* [EXERCISE TASKS]:
1. In the passage on programming languages, which super computer company does the speaker say they worked for?
2. Carry the passage on programming languages forward from its final sentence.

* [PASSAGE]:

★ ★ ★ ★ ★ ★ ★

So I guess my point is that one reason there isn't a single universal programming language is that our needs have changed over time and languages tend to change or emerge to address those needs. So it's important for a developer to understand his historical context, I suppose, by historical context I mean the last five years, now that we get there, or it might mean the last 20 or 30. But to understand what are the perceived needs to are driving the language designs and, of course, this is an endless circle, it's not a matter of a beginning and end, but things are constantly progressing through time.
I think JAVA is serving a certain need which is very well, which is commercial processing on the web, transaction processing, supporting internet commerce and levering other kinds of content to web. It's also being used on servers to serve web app content to the web. I would say that JAVA is currently not addressing high and scientific computation for example and I think that's actually a conscious decision.
There was a movement in the late 90s on the part of people in places like the National Laboratories and people who've been FORTRAN programmers, the one who gets some of the benefits of JAVA such as platform portability and proposed a bunch of changes in addition to JAVA that would support their needs and they were rejected by the JAVA community process because I think the JAVA community as it existed had found a certain central sweet spot and we were afraid adding too much might disrupt their comfortable situation and so, I think that is OK. It's OK for a language not to try to support everyone in the world, but then those who aren't supported they need to find some other language, some other niche to occupy.
There has been a fascination on the part of … with parallel processing for a long time and super computers have been parallel for the last 20 or 30 years and I worked for a super computer company, for example, Thinking Machine Corporation, we were all excited about building a parallel computer with thousands of processors and trying to get the software working on that, we thought it'll be only a matter of a few more years before that parallelism would hit the desktop.

★ ★ ★ ★ ★ ★ ★

* [MATERIAL PROVIDED]:
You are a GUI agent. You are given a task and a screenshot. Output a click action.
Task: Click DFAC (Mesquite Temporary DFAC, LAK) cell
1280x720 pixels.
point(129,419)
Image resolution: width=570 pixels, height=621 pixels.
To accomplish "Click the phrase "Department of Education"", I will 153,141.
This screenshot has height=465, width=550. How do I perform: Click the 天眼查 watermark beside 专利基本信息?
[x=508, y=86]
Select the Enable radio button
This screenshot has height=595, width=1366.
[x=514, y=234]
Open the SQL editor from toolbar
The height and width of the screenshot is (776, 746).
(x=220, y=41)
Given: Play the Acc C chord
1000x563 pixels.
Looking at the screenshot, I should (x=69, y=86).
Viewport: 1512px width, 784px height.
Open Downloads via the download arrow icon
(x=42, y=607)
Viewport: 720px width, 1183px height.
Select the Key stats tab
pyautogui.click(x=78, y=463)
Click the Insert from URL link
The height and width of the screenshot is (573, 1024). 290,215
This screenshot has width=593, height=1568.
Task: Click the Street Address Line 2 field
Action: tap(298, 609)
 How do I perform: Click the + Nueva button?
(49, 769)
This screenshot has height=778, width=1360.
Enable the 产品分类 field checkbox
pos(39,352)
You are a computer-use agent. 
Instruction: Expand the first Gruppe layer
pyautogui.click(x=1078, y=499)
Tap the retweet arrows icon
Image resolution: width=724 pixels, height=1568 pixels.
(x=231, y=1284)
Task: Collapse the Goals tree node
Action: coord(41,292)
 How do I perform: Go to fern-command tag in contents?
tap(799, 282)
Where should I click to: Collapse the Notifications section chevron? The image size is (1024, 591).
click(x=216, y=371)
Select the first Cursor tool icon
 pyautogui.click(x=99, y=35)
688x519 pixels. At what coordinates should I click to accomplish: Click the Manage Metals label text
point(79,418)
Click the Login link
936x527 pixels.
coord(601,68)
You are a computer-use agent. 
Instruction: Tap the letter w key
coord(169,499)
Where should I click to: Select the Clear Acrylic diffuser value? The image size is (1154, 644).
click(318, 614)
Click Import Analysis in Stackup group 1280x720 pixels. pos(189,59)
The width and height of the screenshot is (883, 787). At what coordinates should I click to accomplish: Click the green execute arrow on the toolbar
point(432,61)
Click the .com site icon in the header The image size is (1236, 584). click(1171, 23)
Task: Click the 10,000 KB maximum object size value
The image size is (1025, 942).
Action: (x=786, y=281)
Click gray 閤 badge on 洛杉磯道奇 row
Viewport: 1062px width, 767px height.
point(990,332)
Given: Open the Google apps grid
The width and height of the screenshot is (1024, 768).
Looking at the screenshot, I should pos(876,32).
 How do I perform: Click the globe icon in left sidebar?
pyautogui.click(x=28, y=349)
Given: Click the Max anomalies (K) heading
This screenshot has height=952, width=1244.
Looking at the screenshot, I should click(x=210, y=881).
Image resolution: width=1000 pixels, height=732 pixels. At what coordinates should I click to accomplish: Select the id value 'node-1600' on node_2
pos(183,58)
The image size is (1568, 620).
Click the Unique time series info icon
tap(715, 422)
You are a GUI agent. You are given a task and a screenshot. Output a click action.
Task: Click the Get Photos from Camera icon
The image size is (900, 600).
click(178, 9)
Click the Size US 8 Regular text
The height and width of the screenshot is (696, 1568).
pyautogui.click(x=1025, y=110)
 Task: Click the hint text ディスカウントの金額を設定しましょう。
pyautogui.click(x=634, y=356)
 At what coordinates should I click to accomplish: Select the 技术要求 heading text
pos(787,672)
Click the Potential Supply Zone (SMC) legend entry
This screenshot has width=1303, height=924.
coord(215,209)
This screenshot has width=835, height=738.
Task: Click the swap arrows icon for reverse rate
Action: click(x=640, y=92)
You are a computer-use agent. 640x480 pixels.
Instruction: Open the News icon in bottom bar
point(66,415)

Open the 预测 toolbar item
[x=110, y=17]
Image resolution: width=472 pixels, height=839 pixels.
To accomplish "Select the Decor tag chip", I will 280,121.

★ ★ ★ ★ ★ ★ ★

* [ANSWERS FOR THIS EXERCISE]:
1. Thinking Machine Corporation.

2.
We were off by 20 years, but it's now arrived. We are seeing multi core chips, and it's not so much we've reached the end of Moore law as that the economic tradeoffs have reached the point where we're better off putting more than one core in a chip, even for desktop computers, even for laptops. And so now that we have become widespread the software programming is becoming an issue, and so we are going to see our next 5-10 years languages designed.
John Miller, in the Computer World last March, was saying that if your programming language doesn't address parallelism it is going to wither and dye within the next 5-10 years. JAVA, of course, does support concurrency. It's got more multiple threads and I would say that was the first programming language that made platform independent multithreading mainstream which was great. But it's a 10-year-old design and there are some issues with the way JAVA addressed it; in particular I have often said I think one of that major design mistakes of JAVA, and I wish I had caught this 10 years ago, is that to hand out a pointer to an object for any purpose is to hand out the ability to lock it; locks are public, it would have been better if locks were private and that is probably something we can't retract at this point.
So we can add new concurrency mechanisms to JAVA and sort of abandon the old locks, perhaps even a new locking mechanism, but the existing mechanisms are going to need some revision for sake of safe concurrent programming. I guess I should've explained the reason why you don't want to hand out a public pointer to a lock is it allows denial service attacks. If a slightly untrusted piece of code decides to lock something you don't expect to be locked, then that object does become unavailable to methods who are to be using it, and so there are some safety issues involved with exactly the way you go about supporting the synchronization for concurrency.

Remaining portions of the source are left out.